Not from an evolutionary perspective, he argues. In his field of study, infidelity is defined by reproductive cost. For example, if a female with a child is abandoned by a man in favor of a different mate, then she’s actually lost something (him). And if a male provides for a female who’s having sex with other males—or even unknowingly provides for another male’s child—he’s losing food and resources without the benefit of reproducing.

Sam (the guy whose girlfriend kissed her friend) unknowingly echoes this: “If everything’s so concrete and strict, then you’ll never learn what the gray areas look like once the stakes are raised toward marriage and kids.” Maybe that 60 percent of permissive men are thinking more along Gallup’s evolutionary scale and less from an emotional perspective.

Of course, thinking, breathing humans are more complicated than the calculus of our reproductive organs.

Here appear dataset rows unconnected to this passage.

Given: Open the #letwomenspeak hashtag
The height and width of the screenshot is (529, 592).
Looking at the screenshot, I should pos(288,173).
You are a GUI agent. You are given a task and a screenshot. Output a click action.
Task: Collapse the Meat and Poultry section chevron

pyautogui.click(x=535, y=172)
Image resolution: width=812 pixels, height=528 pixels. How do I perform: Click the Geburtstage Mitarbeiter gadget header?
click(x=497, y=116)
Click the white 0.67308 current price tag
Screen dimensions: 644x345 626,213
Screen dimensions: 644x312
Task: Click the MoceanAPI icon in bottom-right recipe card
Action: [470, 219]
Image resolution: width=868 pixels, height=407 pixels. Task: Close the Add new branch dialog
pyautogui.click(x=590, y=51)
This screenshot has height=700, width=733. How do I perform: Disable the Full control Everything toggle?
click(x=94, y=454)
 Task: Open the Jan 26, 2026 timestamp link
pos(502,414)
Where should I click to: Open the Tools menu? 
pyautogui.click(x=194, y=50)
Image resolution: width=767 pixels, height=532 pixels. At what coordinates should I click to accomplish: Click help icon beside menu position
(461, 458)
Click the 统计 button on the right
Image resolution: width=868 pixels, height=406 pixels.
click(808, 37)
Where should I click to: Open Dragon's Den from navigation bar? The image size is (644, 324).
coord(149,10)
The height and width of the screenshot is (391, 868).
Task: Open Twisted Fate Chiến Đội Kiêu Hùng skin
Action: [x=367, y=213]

Younger folks, it’s worth noting, are more likely to consider kissing cheating, according to that YouGov poll, and Gallup has found that more people—women in particular—remember their first kiss more clearly than their first sexual experience. But by our late twenties, most of us have traded in starry-eyed romanticism for pragmatism. We can understand that cheating, like most things, is relative. (By this logic, it’s no wonder old people are banging so much. Imagine the nihilism that kicks in once you’ve started using Brown Betty for the Hair Down There.)

Part of the reason for this, Gallup suggests, is that ending the relationship over one kiss doesn’t necessarily serve you from an evolutionary standpoint. To put it less politely, you ain’t getting any younger. So you let shit slide. And it’s true: As a 29-year-old woman, I would feel juvenile ending things with my boyfriend of more than two years just because he kissed someone else. This whole time, I thought it was just the mature adult in me, but it’s actually just the ape.

Unless he made out with his ex. In which case, boy, bye.